サイバーエージェント社長、藤田晋さんの著書です。

途中、共著などを挟んだりしていますが、ひとまず藤田さん自身の自伝テイストの本としては、渋谷で働く社長の告白(≒ジャパニーズドリーム)→起業家に次ぐ、3部作完結編みたいな位置づけと考えていました。(発売直前に、サイバーエージェント社長からの退任を発表したので)

ですが、本書はどうもそういう位置づけではないのかなと感じさせられました。雑誌連載されていた記事の総集編ですからね。
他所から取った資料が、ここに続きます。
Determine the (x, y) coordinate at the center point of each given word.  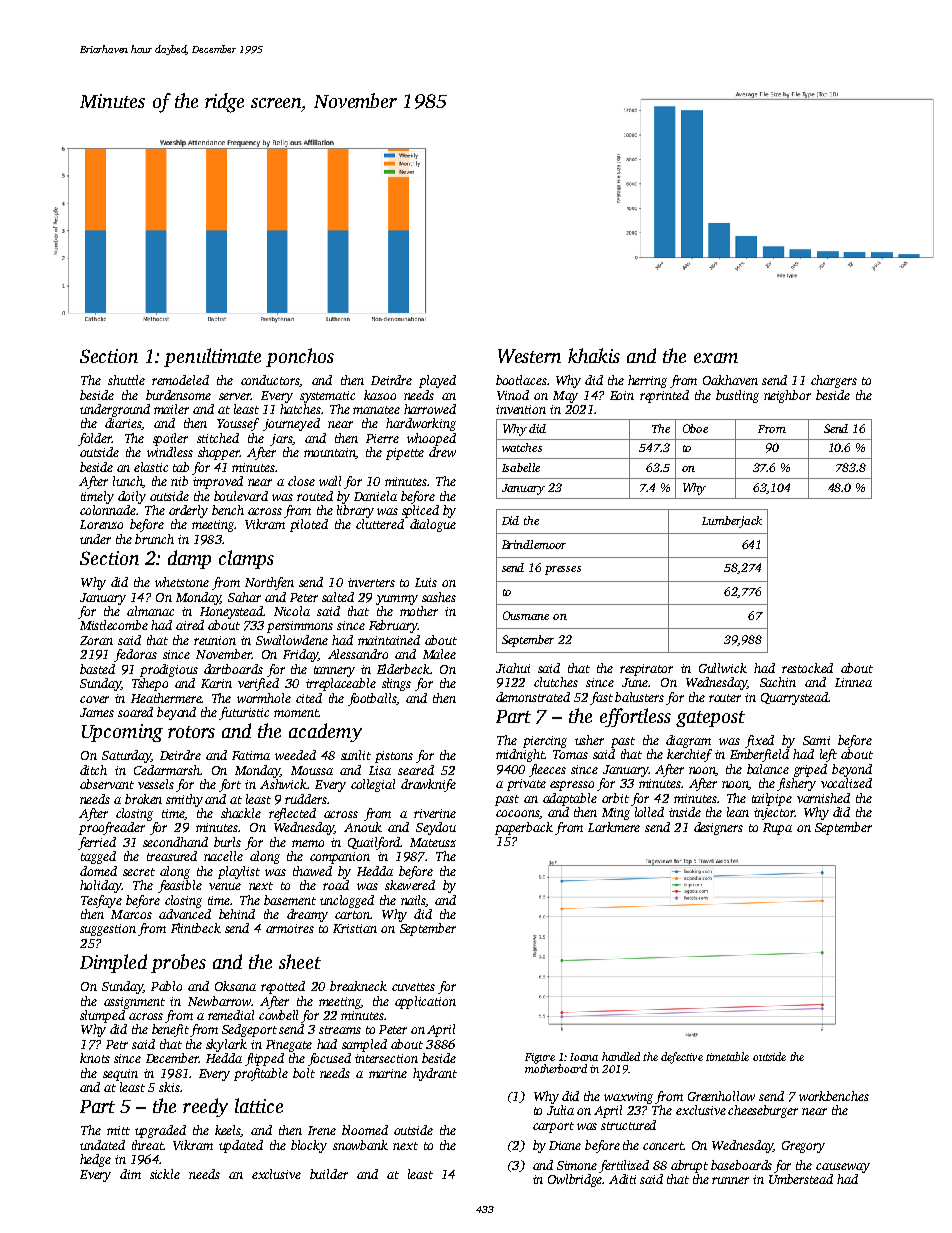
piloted (309, 525)
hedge (95, 1160)
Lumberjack (732, 522)
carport (553, 1127)
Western (529, 356)
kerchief (689, 755)
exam (716, 358)
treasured (172, 856)
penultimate (212, 357)
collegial (373, 785)
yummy (397, 600)
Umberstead (801, 1179)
自分語りよりも読者ニーズを想定したテーマになるのは致し方ないことなのでしょう。

私、個人としてはとても勉強になりました。とりわけ、本書のタイトルにも直結しているChapter1に関しては、自分の中で言語化できていなかった立ち居振る舞いがズバッと書かれていて腑に落ちました。そして、確信を持てました。
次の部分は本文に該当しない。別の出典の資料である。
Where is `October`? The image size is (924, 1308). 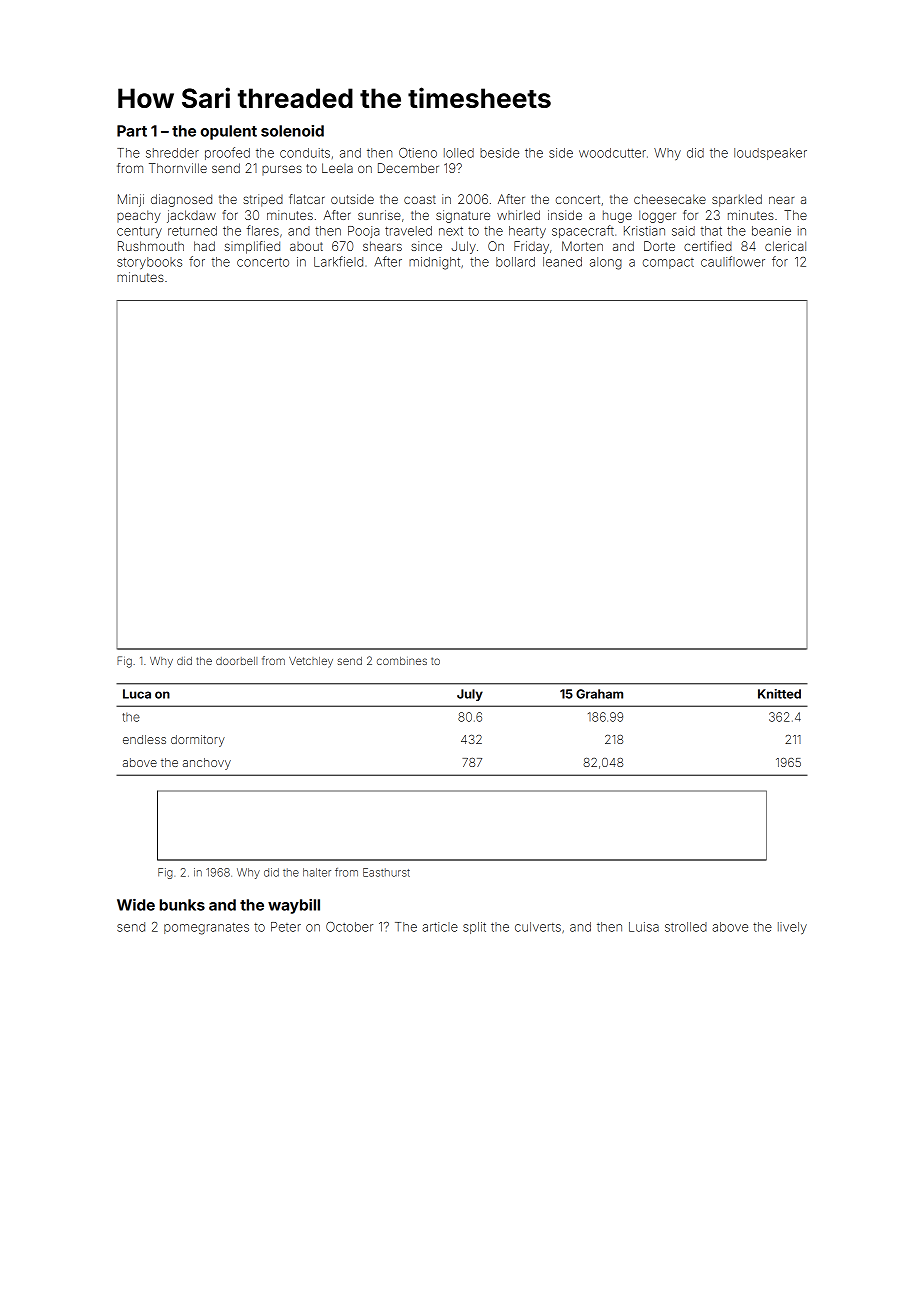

その他、随所で取り上げられているサイバーエージェントの経営に関するエピソード、マネジメントに関するお話も、勉強になる部分が多々ありました。取引相手としてサイバーエージェントを見てきた人間としては、カルチャーに関して色々思う部分もあったりしたので、あらためて当時を思い出しなつかしく感じたりもしました。

やりすぎと思うようなサービス精神旺盛な話も多分に含まれているので、起業家にとっての必読本であることはいうまでもありません。本質を読み取ることのできる人とのつながりが生まれることを求めているんだろうなと感じる内容です。要するに感想を聞きたくて書いているんだろうなと感じさせる部分が多いのです。

そしてそれは、本質的な部分でつながり合える存在がいない、あるいはそういう存在がまだまだ足りないと孤独を感じているのかもしれませんし、若い世代に自分と比肩するような人が出てきてほしいという考えがあるのかもしれません。このあたりは、燕雀安んぞ鴻鵠の志を知らんやといったところかな。精進します。